Si usas Windows 7 no podrás actualizar a 11: te tocará formatear

Con la llegada de Windows 10, Microsoft quiso que los usuarios de las versiones antiguas de su sistema operativo pudieran actualizar sin muchos problemas, manteniendo sus programas, sus datos y sus configuraciones. Con sus mases y sus menos, y los problemas que aparecían (que no eran pocos) en el proceso, pasar de Windows 7 a Windows 10 era más o menos sencillo. Y además se actualizaba la licencia. Con el anuncio de Windows 11, Microsoft va a repetir lo mismo para que los usuarios que ya usan Windows 10 puedan dar el salto al nuevo SO. Sin embargo, ¿qué pasa con los que aún usan Windows 7?

Poco a poco, tanto Microsoft como los fabricantes OEM, van revelando más detalles sobre cómo será el proceso de actualización para dar el salto al nuevo sistema de Microsoft. Siempre que no haya problemas de incompatibilidad con el hardware (algo que, desde luego, dará mucho de qué hablar), los usuarios de Windows 10 podrán actualizar a 11 usando simplemente Windows Update, como si se tratase de una actualización más. Sin embargo, si nos quedamos en una versión anterior del sistema operativo la cosa será diferente.

Nuevo menú Configuración Windows 11

Habrá que hacer una instalación limpia para pasar de 7 a Windows 11

Inicialmente, Microsoft dio pistas de que los usuarios que usaran versiones anteriores a Windows 10, como 8.1 o 7, iban a poder actualizar sin muchos problemas al nuevo Windows 11, con solo formatear él equipo. Al fin y al cabo, es un Windows 10 con muchos cambios estéticos y pocos internos. Sin embargo, parece que al final no va a ser así.

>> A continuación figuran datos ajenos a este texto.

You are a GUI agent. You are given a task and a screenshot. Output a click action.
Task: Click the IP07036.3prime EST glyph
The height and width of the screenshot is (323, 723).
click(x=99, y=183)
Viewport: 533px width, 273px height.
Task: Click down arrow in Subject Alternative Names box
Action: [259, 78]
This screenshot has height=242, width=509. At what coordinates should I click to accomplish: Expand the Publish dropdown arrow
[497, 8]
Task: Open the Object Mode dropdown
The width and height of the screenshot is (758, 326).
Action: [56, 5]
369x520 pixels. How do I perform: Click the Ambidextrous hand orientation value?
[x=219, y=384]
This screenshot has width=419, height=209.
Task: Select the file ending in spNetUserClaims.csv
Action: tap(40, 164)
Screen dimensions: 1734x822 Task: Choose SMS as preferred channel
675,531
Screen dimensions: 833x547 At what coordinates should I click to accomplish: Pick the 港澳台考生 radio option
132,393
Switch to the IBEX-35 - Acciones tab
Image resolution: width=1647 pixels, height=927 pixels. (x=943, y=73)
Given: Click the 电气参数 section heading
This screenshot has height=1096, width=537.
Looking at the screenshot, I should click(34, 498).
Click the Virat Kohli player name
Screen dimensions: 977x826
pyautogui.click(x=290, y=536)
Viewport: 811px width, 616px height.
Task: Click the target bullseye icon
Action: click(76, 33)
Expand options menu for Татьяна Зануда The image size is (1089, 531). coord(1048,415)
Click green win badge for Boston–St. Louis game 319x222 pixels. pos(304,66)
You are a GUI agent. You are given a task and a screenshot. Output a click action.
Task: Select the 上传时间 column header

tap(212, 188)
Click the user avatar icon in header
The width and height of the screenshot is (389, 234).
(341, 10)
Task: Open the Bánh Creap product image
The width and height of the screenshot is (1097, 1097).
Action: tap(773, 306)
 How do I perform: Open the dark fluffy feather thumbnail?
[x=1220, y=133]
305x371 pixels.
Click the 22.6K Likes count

Algunos fabricantes, como Lenovo, han actualizado la información sobre el proceso de actualización para el nuevo sistema operativo de Microsoft. En esta nueva información podemos ver que, efectivamente, podremos actualizar de Windows 10 a Windows 11 sin problemas. Sin embargo, los usuarios que tengan 7 u 8.1, y cumplan los requisitos, tendrán que hacer una instalación limpia o reinstalar el sistema por completo para dar el salto a 11. Y eso implica perder todos los datos, programas y configuraciones del PC. Otra opción que tendremos es pasar primero de 7 a Windows 10, y desde él dar el salto a 11. Aunque la verdad es que no merece mucho la pena.

Eso sí, aunque aún no está confirmado, se cree que las claves de Windows 7 y 8.1 serán válidas para el nuevo Windows 11. Así, si tenemos una licencia original del sistema operativo esta se actualizará sin coste alguno, igual que se hizo con Windows 10.

No habrá problemas de compatibilidad con los programas

Un miedo que ha surgido entre los usuarios y, sobre todo, las empresas es si los programas que ahora utilizan en Windows 7 o en Windows 10 podrán funcionar en Windows 11 o habrá problemas de compatibilidad. Por suerte, Microsoft ha creado su nuevo sistema operativo pensando en esto.

Salvo algún programa aislado, la mayoría del software que ahora mismo funciona en Windows 7 debería funcionar sin problemas en Windows 10. Incluso contará con las mejoras estéticas (como las esquinas redondas) de este nuevo sistema sin tener que hacer nada más. Además, las empresas que cuenten con el servicio App Assure de Microsoft podrán actualizar sus programas, sin coste alguno, para que estos sigan funcionando en el nuevo sistema de la compañía.

Por ahora solo podemos seguir esperando. Microsoft sigue teniendo en mente lanzar Windows 11 de cara a final de año y, a medida que se vaya acercando la fecha, podremos ir conociendo más detalles sobre el proceso, las condiciones y mucho más.